My rants may suggest that I didn’t like being in Hyderabad, but it actually had the opposite effect. I wished from all my heart that I lived there and would be a part of the craziness that is India. It would have been gratifying to be a part of the solution in a country that gets an impressive number of things done, when compared with the meagre amount of resources that they have access to. Despite the Western world squeezing every last bit of resource out of India, pushing regulations that make India poorer, pushing waste that make India dirtier, pushing their GMO seeds to compromise India’s agricultural capacity, and making regulations that they have no recourse against, India functions remarkably. But there’s a lot wrong with the mentality of the population there (as in any other place). A change is desperately needed.

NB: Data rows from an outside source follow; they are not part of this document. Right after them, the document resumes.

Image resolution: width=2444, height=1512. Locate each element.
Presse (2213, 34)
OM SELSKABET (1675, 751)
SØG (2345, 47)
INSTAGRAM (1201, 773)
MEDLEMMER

Getting to my parents, their world seems almost unchanged for the most part. There is a nice rhythm to their daily routine. We had a nice, easygoing time there, with us spending a lot of time with cups of tea, sitting around and chit chatting. The kids got a chance to connect with them. Tanya is amazingly in tune with them and their ways. Leena is too, but she is mostly busy either reading a book, or crocheting, or doing some other activity. Tanya would join in the family discussions. Leena, on the other hand, only talked about this animal or that bird! The other topic that Leena would endlessly talk about was general trivia. She is full of trivia and keeps doling them out. Sometimes we stared jaw dropped, or sometimes we laughed, but it would get a little much after a while. Regardless, we all had a great time chit chatting our days away. It was the biggest highlight of our trip.
We came back refreshed and with a lot of material for me to work on this year as I move further into writing. Hoping for, and wishing you, a great year ahead.